Fast-growing supply chain management software company Shipeezi has raised pre-seed funding of $1 million as it bolsters its footprint servicing national retailers, but founder Carlos Ferri emphasises the round has nothing to do with money and everything to do with the expertise of new investors.
Ferri tells Business News Australia the pre-seed attracted support from the likes of Linktree CTO and former Atlassian VP Zak Islam, as well as Geoffrey Thomas and Peter Ramsay, formerly of supply chain consultancy XAct Solutions which was acquired last year by TM Insight to become TMX.
He says a large share of the funding also came from Investible, one of the early backers of Canva, and Archangel Investors, which has also invested in Sendle, Oscer and Heaps Normal.
"We didn’t need money or anything. The whole idea behind the raise was because we’re preparing ourselves to go to the ASX in a couple of years," explains Ferri, the Sydney Young Entrepreneur of the Year 2019, who has also won the city's Young Entrepreneur Award - Professional Services for three years running.
"I wanted people to actually have skin in the game - people from the industry, people with experience, people with a network, so that when we’re raising $25-30 million I don't need to keep pitching to people."
Shipeezi, part of Ferri's Zapala Company, provides end-to-end supply chain visibility for some of Australia's largest retailers including Coles and Country Road, while it also has customers in 12 countries including the world's largest container shipping line Maersk.
"Large retailers rely on Shipeezi to have full visibility and control of their shipments, on a global or local level," he says.
"Our agnostic control tower functionality gives retailers the right tool to create their own logistic hub and integrate all their suppliers, freight managers, carriers and last mile deliveries."

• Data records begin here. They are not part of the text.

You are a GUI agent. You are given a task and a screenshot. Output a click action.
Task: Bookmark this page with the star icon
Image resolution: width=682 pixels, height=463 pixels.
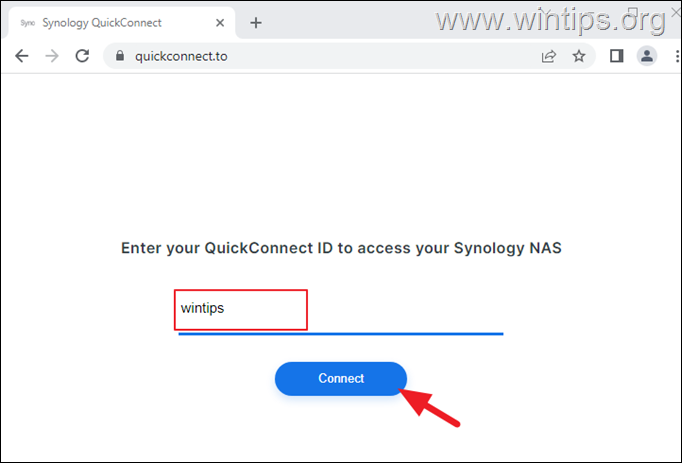click(578, 56)

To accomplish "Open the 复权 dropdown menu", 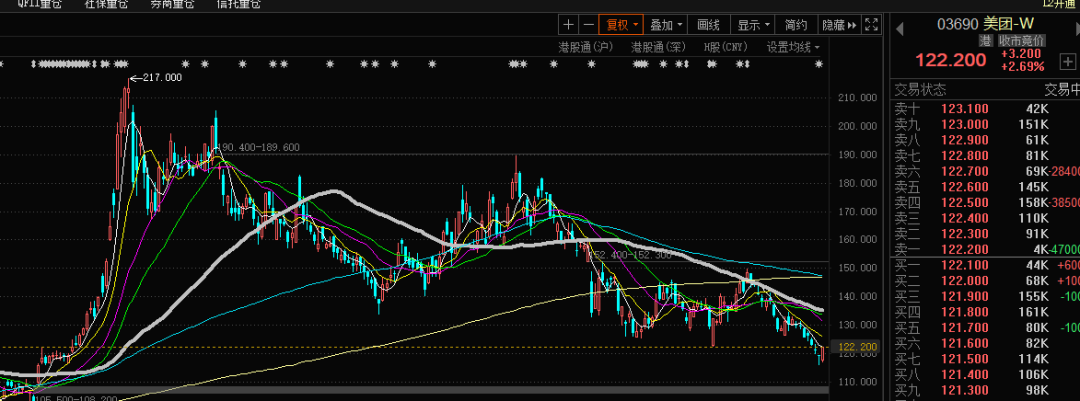I will pos(622,24).
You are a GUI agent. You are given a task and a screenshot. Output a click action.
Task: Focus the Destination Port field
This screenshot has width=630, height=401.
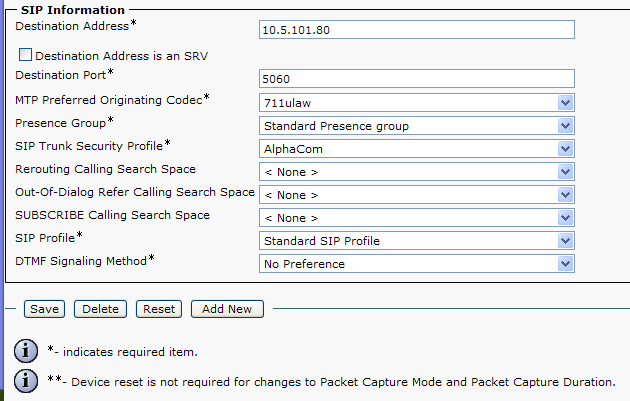pyautogui.click(x=416, y=78)
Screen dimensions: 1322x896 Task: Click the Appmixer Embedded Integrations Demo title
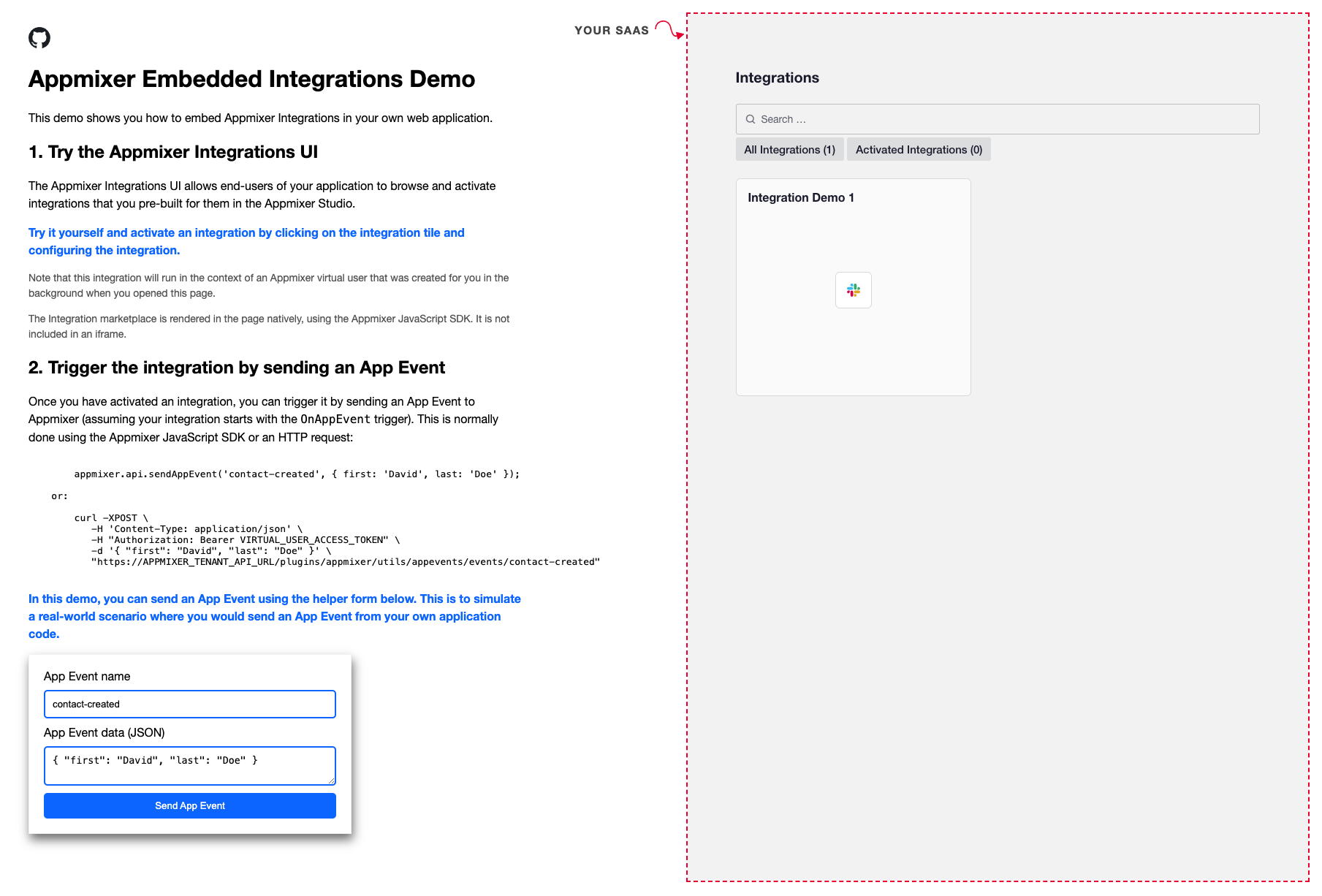(251, 79)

He adds Shipeezi has also been approved by Integrated Cargo System (ICS) to be one of its software providers for customs clearance, with integration work currently ongoing.
"Our strategy over the next 12 months is we would like to help retailers create their own logistics hub, like Amazon did in 2007," Ferri says, flagging a Series A raise is likely around that time as well.
Ferri highlights some of the investors - such as Islam, Thomas and Archangel's Ben Armstrong - came on board through the Startmate accelerator program, through which he learned there were more significant opportunities to focus on services for retailers, rather than mostly freight forwarders and transport companies as was the case before.
"They all said Carlos, you are not trying to be a digital freight forwarder. You’re not trying to actually give a booking system with the same shipping lines, the same trucks, the same airlines. You’re actually bringing solutions," he says.
Islam says Carlos Ferri shows the clarity in his vision to tackle very acute problems in the supply chain that will likely only get worse in the years to come with disruptions from climate change. He says the "here-and-now problem" is obvious, but in what he suspects will become a more decentralised economy it will be crucial to provide end-to-end visibility to users about where their products are.
"Carlos is well positioned to provide that visibility. Getting that early entry advantage into that market also allows Carlos to innovate as the systems change over the next little bit," he says.
"I'm very active in the in the startup community, and what I really love is to work with founders who are passionate about their problem, to continue to help them refine their ideas, look around corners, especially when it comes to the opportunity in the market.
Thomas, who was also the chief logistics officer at Woolworths for eight years, says it was the end-to-end aspect of Shipeezi that attracted him as an investor, with easy integration and very competent visibility.
"It's a tool that you can plug into relatively quickly, and you can manage a lot of complexity. Carlos has worked in the industry. He’s not what you would describe as a tech founder. He understands the dynamics of the industry, which is what was important to me," Thomas says.
"The interesting thing about Shipeezi is that Carlos has focused more on the shipping side, so the first mile rather than the last mile.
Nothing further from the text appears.